Even if you aren’t conversing with your real friends, cell phones provide an endless supply of imaginary friends to distract you from yourself, in the form of rapid fire updates on the lives of celebrities, viral videos of people you’ll never meet, Tinder and so on.

We've become so accustomed to this state of semi-being that the second our phones run out of battery, coldness sweeps over us and we feel ourselves teetering over an abyss of loneliness and despair, like when an addict is deprived of his vice.

Humans are social animals. It is normal to want to be surrounded by others; in fact, it's necessary for our mental health. That’s why solitary confinement is the highest punishment.

What makes humans unique is not sociality, but our ability to self-reflect. That’s why we can recognize ourselves in the mirror when other animals can’t. That’s why we can construct tools from nature and imagine ways of improving them, or why we’ve invented art, music and science.

If we lose that time to be self-reflective, we will slowly see those things that make us human deteriorate. Along with it, our social lives will become increasingly shallow because without having time to find ourselves, there will be less about us that is actually worth sharing with others.

A party today is a bunch of people on their screens not interacting, just being alone together. Then it's an emptier, more chronic loneliness that sets in: the loneliness of only existing in the eyes of others.

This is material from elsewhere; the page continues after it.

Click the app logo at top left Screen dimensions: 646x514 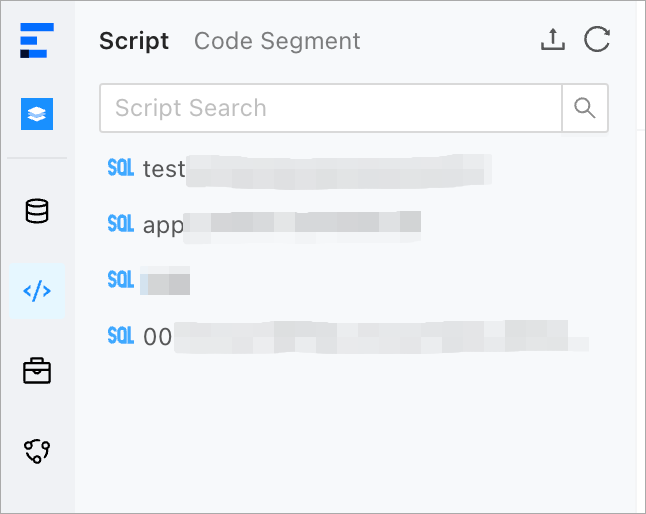point(37,41)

That’s the irony: We use our phones to medicate our loneliness, but at the same time our phones are causing it.

For most of us, life is a slot machine slideshow of streaming videos, news feeds, texts and tweets and pixelated twats. Where then is the time left to exist as ourselves?

Remember that music is made not just of sound, but silence, and a painting without space to resonate in is impossible for the eyes to navigate. Set aside time to exist for yourself and no one else, for we can only learn to not be lonely through being alone.

iPhonies Anonymous

Group hug, everybody. I acknowledge cell phones aren’t going anywhere, so don’t mistake this article as the ravings of an out-of-touch geezer shouting at speeding trains because, hey, I’m only 25.

It’s important to recognize that we are the first generation to become so obsessed by cell phones and other screen-based gadgets, and that makes us the guinea pigs. We won’t know the effects of any of these technologies on our bodies, minds and souls until it’s too late.

People used to drink mercury because they thought it was a medicine until they found out the hard way that it wasn’t. New is not the same as good, and so everything should be considered guilty until proven innocent.

Rather than passively accepting each gizmo that comes our way, it’s important to criticize and question what it wants from us.

These technologies should be like the garnish to life, perhaps even a side dish, but never the main course. Seek out what makes us human; discover what makes you you.

Then, once you’ve come to terms with those things, feel free to check out that latest YouTube video of the dog walking around on his hind legs dressed as a butler. Just don’t forget your date across the table.